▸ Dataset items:
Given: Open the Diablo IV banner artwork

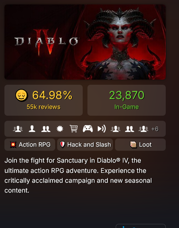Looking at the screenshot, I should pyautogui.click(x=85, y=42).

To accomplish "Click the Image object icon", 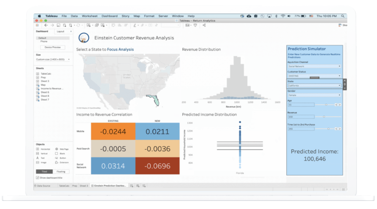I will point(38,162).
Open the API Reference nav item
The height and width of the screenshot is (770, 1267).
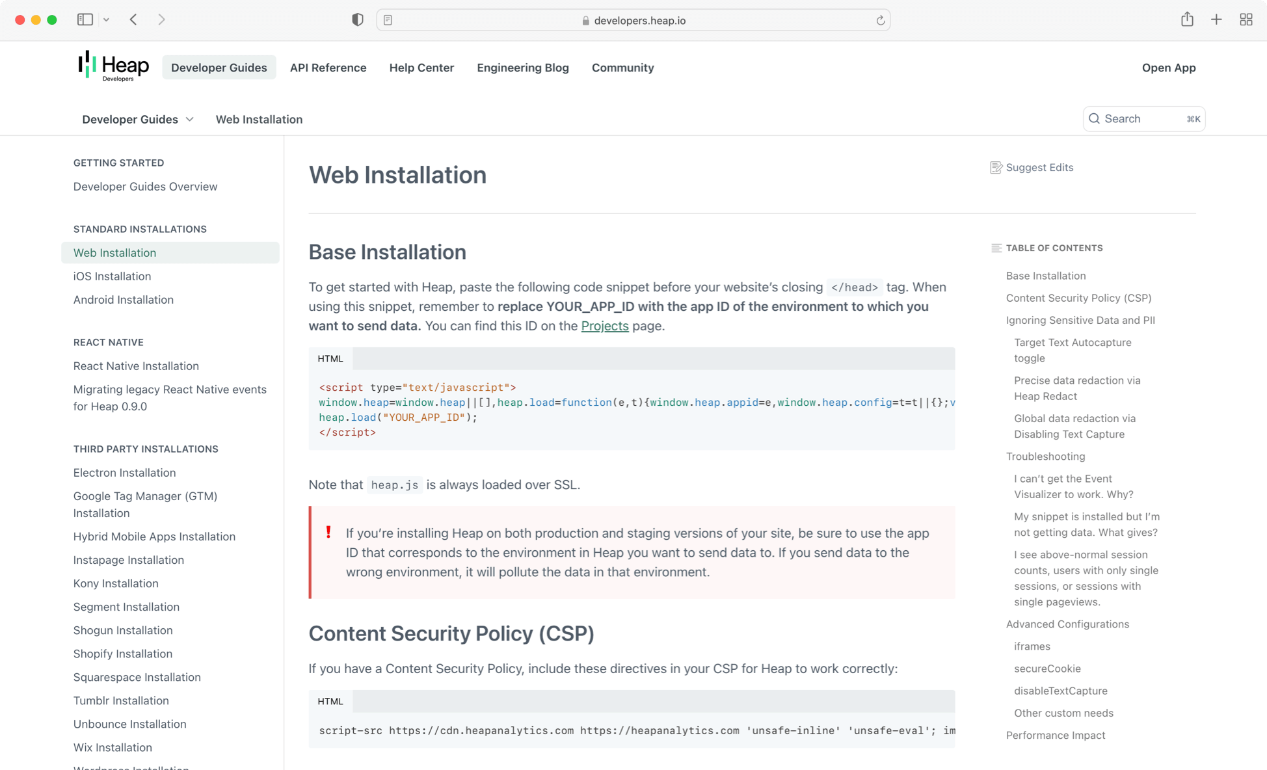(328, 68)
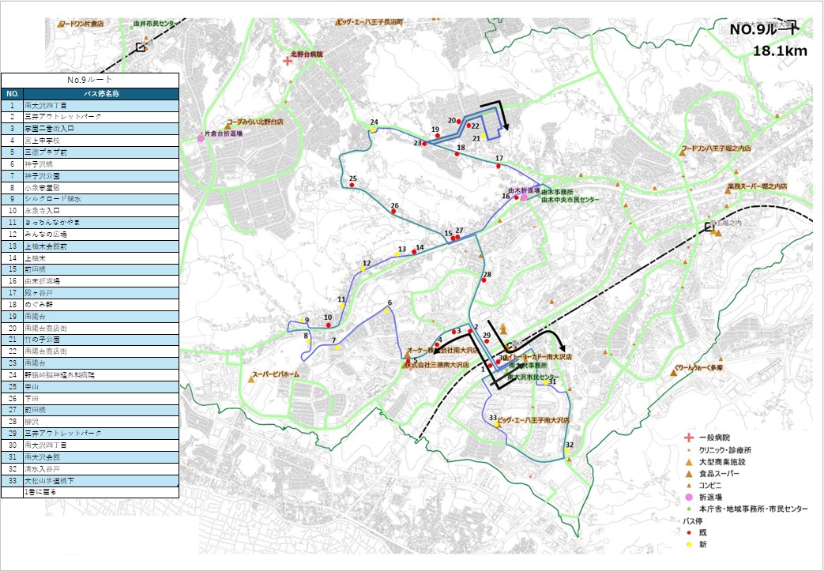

* * *

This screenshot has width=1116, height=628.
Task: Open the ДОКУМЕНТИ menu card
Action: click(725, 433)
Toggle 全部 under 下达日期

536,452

--

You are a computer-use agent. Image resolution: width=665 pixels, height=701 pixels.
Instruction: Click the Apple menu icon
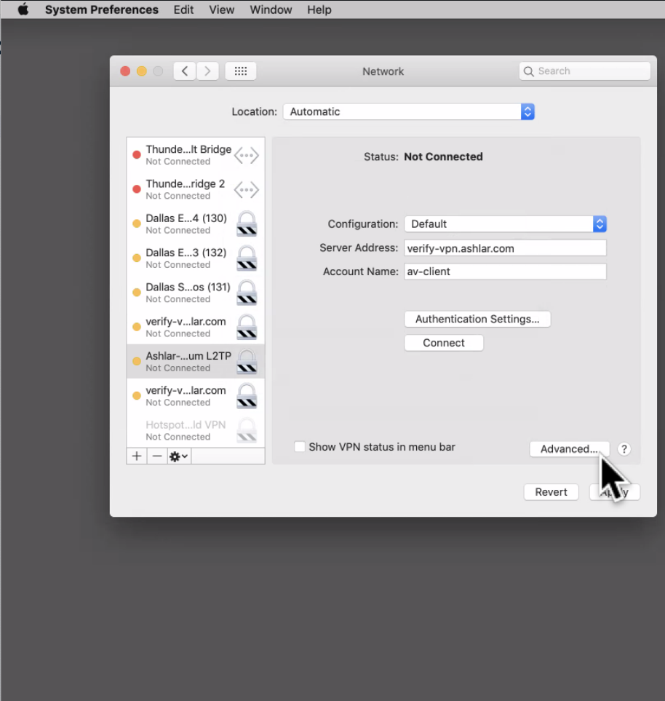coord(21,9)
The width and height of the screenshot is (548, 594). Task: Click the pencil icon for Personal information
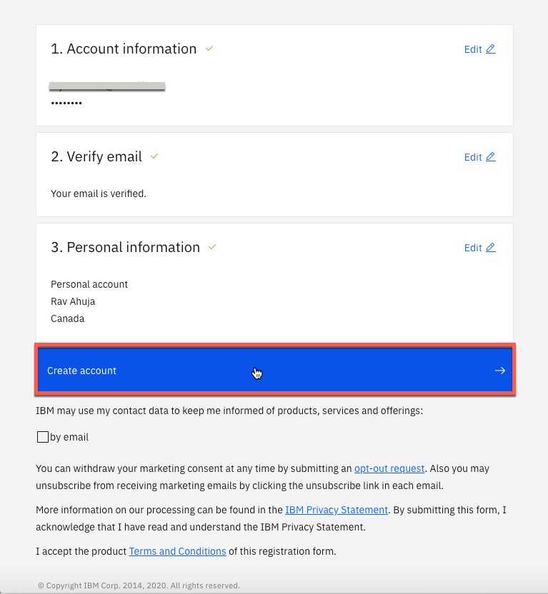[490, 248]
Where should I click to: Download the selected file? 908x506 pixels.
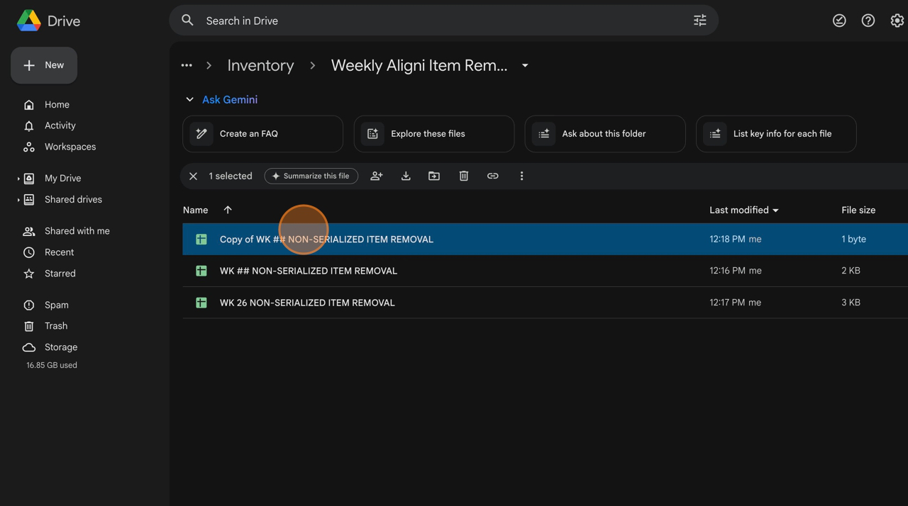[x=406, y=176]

▸ Task to carry out: Write out the material from the line with "Where should I" to the line with "[x=406, y=176]", substituting "Save" for "Download" and keeping everything else the same. Leave the pictures out of your answer.

▸ Response to this exercise:
Where should I click to: Save the selected file? 908x506 pixels.
[x=406, y=176]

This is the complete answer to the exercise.